In a wide-ranging interview that aired Monday during the premiere of CNN's "Piers Morgan Tonight," the talk show queen also spoke about love, her long-term partner, Stedman Graham, and what she plans to do with all her money once she's gone.
Winfrey, 56, said she was sent to live with her father in Nashville when she was a young teenager. He laid down the rules of his house early, and without knowing she was pregnant.
"'I would rather see a daughter of mine floating down the Cumberland River,' he said, 'than to bring shame on this family and the indecency of an illegitimate child,'" Winfrey said, quoting her father.
"He's saying that to me, and I know that I am pregnant.

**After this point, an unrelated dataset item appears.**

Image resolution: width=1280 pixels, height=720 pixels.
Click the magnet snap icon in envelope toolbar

So I'm thinking, well, I'm just going to have to kill myself," she said.
Winfrey did not attempt suicide, though she said she tried things that were cries for help -- like drinking detergent.

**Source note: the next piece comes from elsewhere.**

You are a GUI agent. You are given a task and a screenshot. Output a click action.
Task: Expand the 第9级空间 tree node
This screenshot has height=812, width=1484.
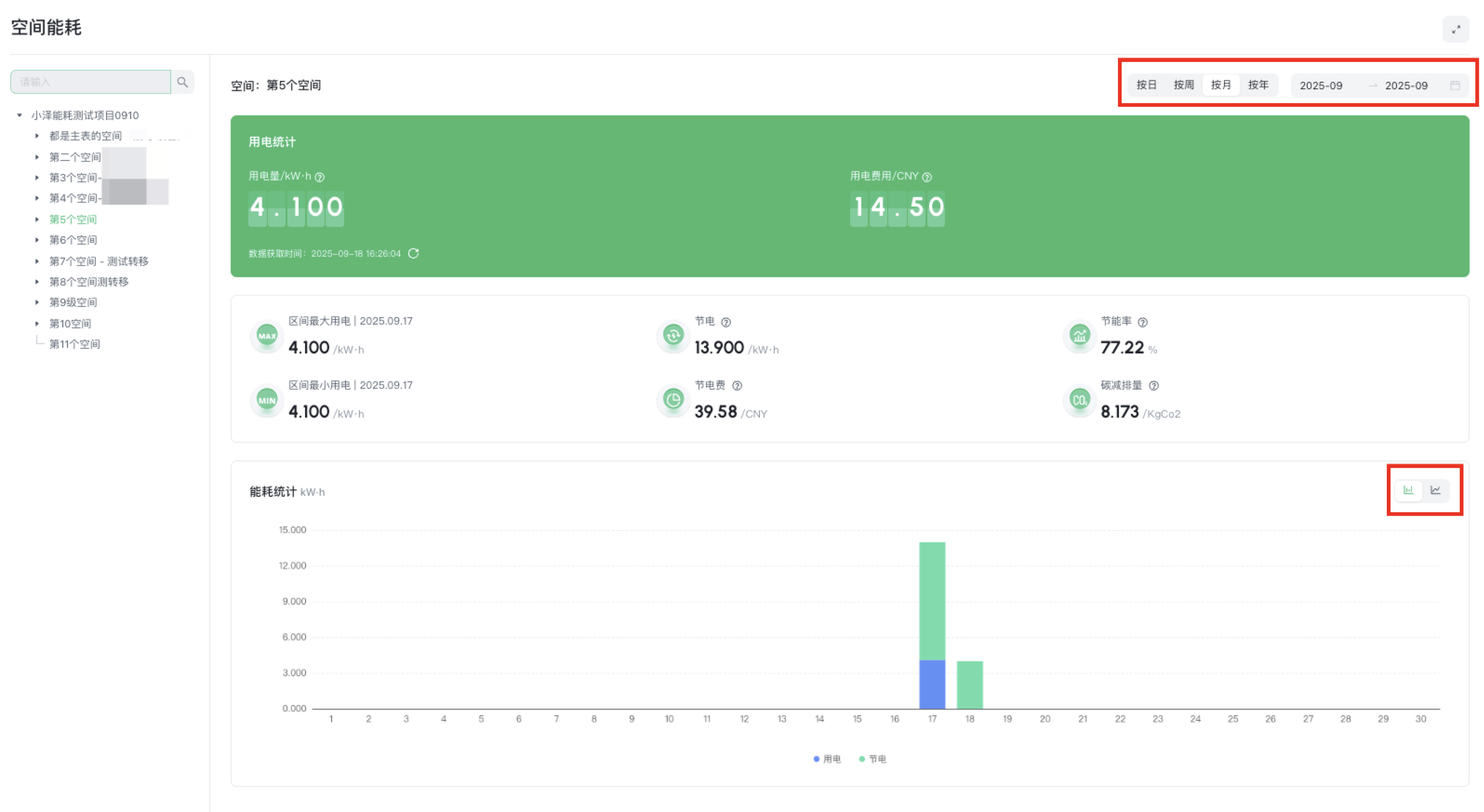point(37,303)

"When the baby died, I knew that it was my second chance," she said.
Winfrey, best known for the "The Oprah Winfrey Show," now runs her own channel, appropriately titled OWN.
She described her longtime partner, Stedman Graham, as someone who is "willing to stand in and stand up" for her.
"The reason this relationship has worked as well as it has is because we each got to define ourselves in it and not in a traditional form. There's nothing about it that's traditional," Winfrey said. "I am a different kind of woman in that I am pretty assured that had I married I wouldn't have remained married."
"I'm just not the marrying kind," she said.
The talk show queen said she's had her heart broken twice.
Winfrey also discussed what she plans to do with her massive fortune once she dies.
"When I'm gone, everything that I have is going to go to charity because I don't have children. And I believe that that's what you should do," she said. "To whom much is given, much should be given back."